(Beginning of Entries supplied)

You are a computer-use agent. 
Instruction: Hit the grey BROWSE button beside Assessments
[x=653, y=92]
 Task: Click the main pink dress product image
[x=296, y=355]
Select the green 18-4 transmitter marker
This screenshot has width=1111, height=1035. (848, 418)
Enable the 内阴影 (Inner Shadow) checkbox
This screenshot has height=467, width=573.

(End of Entries supplied)

- _What is needed_:
Starting at the first line of the records above, please copy every line exactly through the line containing "Enable the 内阴影 (Inner Shadow) checkbox", and stop there.

- _Written response_:
You are a computer-use agent. 
Instruction: Hit the grey BROWSE button beside Assessments
[x=653, y=92]
 Task: Click the main pink dress product image
[x=296, y=355]
Select the green 18-4 transmitter marker
This screenshot has width=1111, height=1035. (848, 418)
Enable the 内阴影 (Inner Shadow) checkbox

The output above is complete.